**TASK BRIEF**
What lines below hold the string "accomplish"? Copy them all.

Records drawn from a dataset
::::::::::

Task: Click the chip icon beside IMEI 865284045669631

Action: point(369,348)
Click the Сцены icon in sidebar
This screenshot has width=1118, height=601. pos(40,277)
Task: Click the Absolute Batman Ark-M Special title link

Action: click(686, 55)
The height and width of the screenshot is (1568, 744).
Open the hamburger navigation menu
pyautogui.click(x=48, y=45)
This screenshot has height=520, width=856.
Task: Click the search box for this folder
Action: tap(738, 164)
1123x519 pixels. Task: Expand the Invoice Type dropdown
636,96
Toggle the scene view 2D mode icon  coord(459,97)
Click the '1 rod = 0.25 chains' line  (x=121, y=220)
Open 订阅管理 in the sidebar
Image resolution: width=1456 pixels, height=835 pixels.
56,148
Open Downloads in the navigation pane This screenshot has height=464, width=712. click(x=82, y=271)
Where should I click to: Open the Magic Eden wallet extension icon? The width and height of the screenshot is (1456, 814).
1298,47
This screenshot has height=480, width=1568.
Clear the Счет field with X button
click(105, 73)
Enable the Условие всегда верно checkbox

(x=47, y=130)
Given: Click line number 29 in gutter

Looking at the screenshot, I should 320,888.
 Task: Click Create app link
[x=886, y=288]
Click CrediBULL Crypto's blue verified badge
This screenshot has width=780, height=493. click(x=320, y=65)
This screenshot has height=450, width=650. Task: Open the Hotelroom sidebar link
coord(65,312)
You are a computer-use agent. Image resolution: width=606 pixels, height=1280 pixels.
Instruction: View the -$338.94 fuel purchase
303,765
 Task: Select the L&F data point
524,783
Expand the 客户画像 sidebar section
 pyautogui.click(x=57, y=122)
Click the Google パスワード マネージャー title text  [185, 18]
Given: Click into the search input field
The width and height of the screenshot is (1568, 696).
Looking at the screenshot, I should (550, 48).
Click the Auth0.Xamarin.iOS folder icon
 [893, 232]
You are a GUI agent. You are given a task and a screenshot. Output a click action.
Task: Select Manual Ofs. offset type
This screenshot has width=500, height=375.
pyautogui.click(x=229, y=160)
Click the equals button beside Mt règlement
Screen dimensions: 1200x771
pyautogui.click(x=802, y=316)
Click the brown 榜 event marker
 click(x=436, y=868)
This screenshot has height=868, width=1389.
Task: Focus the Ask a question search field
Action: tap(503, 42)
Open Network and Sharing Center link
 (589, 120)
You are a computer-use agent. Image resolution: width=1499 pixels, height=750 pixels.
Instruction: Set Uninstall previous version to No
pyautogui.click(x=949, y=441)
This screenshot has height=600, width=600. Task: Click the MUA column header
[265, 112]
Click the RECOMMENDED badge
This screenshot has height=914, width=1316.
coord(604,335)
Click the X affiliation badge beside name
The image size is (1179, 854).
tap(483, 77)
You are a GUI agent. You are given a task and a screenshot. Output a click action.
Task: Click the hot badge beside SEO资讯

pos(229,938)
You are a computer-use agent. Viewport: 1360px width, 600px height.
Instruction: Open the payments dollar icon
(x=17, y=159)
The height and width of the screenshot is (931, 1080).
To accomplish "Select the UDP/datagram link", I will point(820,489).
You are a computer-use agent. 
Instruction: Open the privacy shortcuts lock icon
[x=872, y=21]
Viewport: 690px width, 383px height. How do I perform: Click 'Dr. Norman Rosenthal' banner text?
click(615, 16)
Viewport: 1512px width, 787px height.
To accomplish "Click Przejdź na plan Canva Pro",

::::::::::

**SOLUTION**
To accomplish "Select the UDP/datagram link", I will point(820,489).
To accomplish "Click Przejdź na plan Canva Pro",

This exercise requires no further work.